Nos corps étrangers est le premier roman de Carine Joaquim publié aux éditions la Manufacture des livres. Il fait partie de la sélection de la nouvelle session des 68 premières fois.

Voilà déjà deux excellents indices qui m'inciter à me plonger le plus rapidement possible dans cet ouvrage.

« La saison lui faisait l'effet d'un grand nettoyage salutaire, une espèce de retour aux choses sérieuses après la douce insouciance de l'été. le vent arrachait, la pluie lavait, évacuait, et l'impression de saleté que laissaient les feuilles mortes accumulées était un mal nécessaire avant que l'hiver fige le décor jusqu'au printemps. Cette année, le ravissement avait été total. Loin de la ville bétonnée, il lui semblait voir respirer la nature, s'assoupir le sol gorgé d'eau, soupirer les arbres à mesure qu'ils dévoilaient leurs branches tordues. »

**ENREGISTREMENTS DE DONNÉES**
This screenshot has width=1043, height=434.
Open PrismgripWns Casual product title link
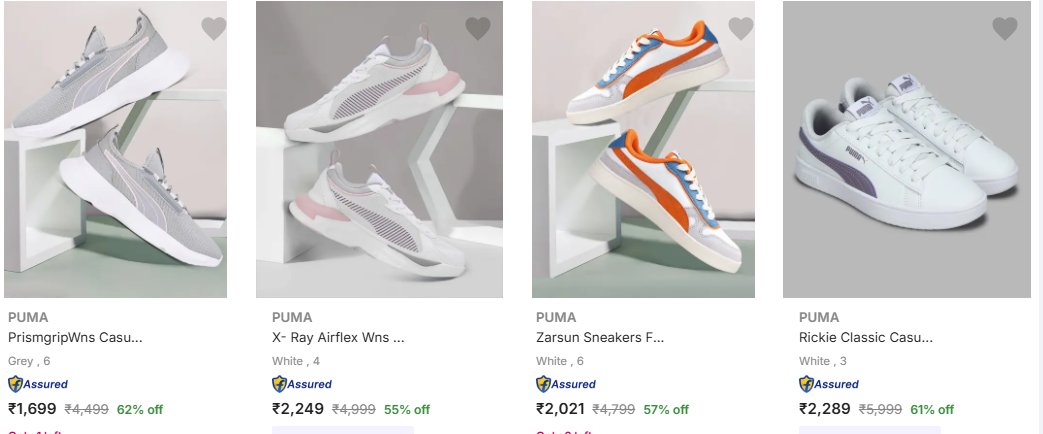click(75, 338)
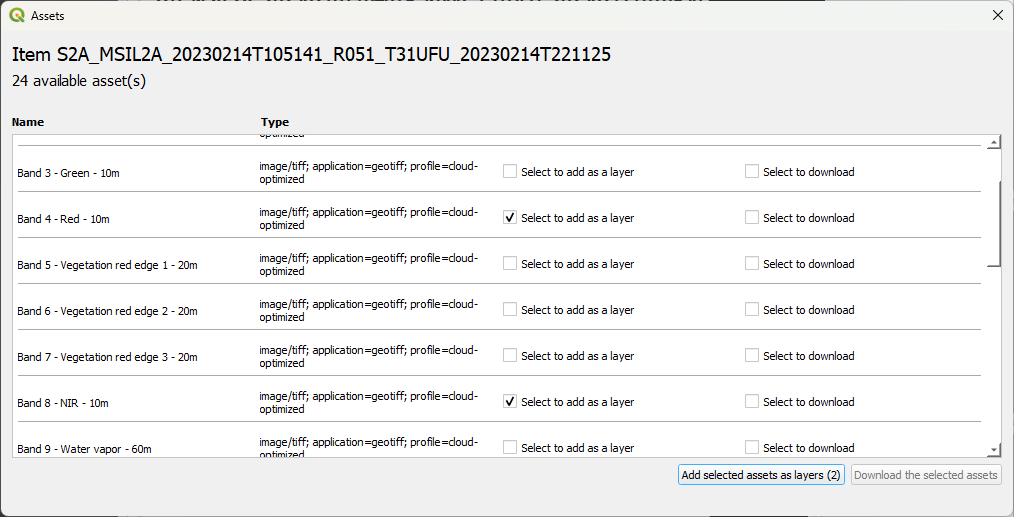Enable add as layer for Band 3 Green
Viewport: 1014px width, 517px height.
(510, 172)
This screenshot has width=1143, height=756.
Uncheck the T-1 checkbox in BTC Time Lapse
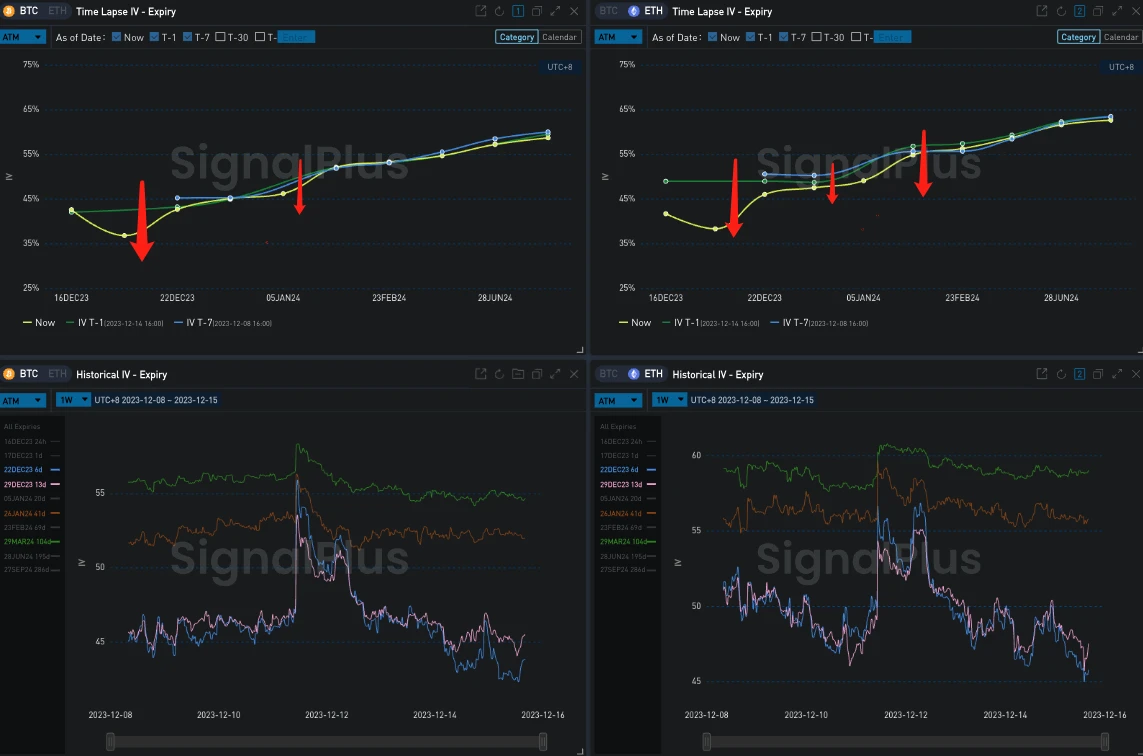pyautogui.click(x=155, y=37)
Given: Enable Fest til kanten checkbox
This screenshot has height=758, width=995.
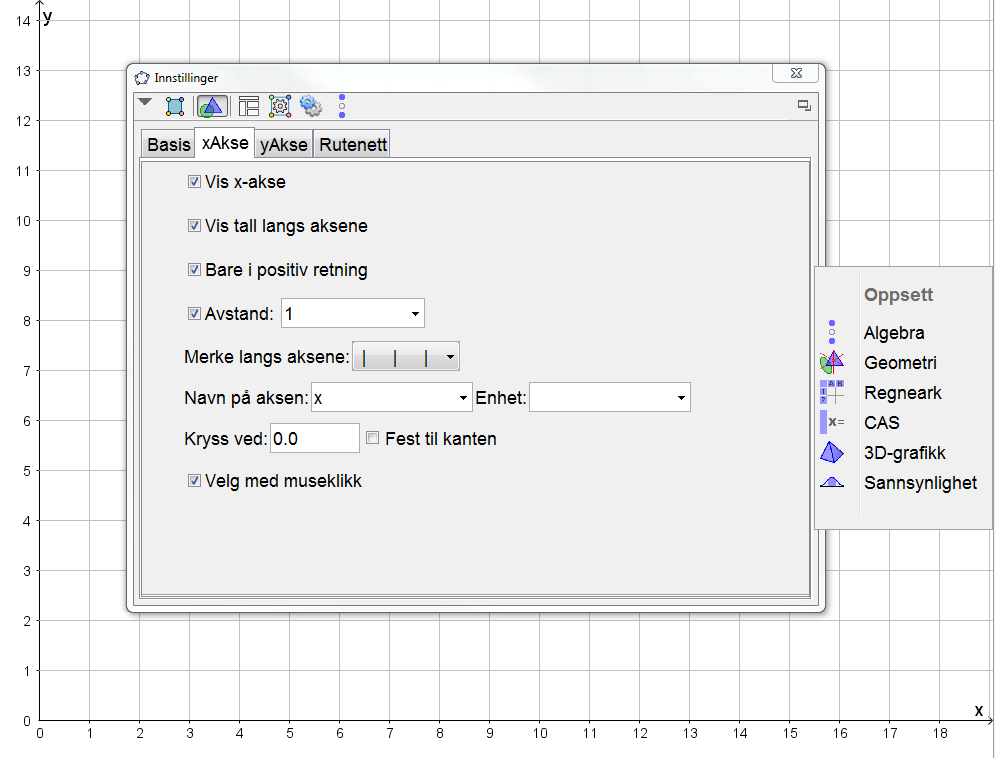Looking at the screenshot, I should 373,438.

**LISTE DES TÂCHES**
**A)** Relevez toutes les saisons nommées dans l'extrait sur Nos corps étrangers.
**B)** Continuez l'extrait sur Nos corps étrangers après sa dernière phrase.

**RÉPONSES AUX TÂCHES**
**A)** L'été, l'hiver et le printemps.

**B)**
Une famille en crise

Comme je l'avais anticipé, j'ai été happé dès les premières phrases par les aventures de Stéphane, Elisabeth et Maëva leur fille. J'ai tourné 50 pages d'emblée avant de relever la tête… captivé. Je l'ai posé et je me suis empressé de le reprendre tant j'étais impatient. La vie est loin d'être un fleuve tranquille pour nos personnages. Les pages se tournent à un rythme effréné, les trois parties correspondant aux trois trimestres de l'année scolaire de Maëva sont dévorées en moins d'une journée. On termine essoufflé et véritablement sonné par ce final aussi inattendu que très fort concocté par Carine Joaquim.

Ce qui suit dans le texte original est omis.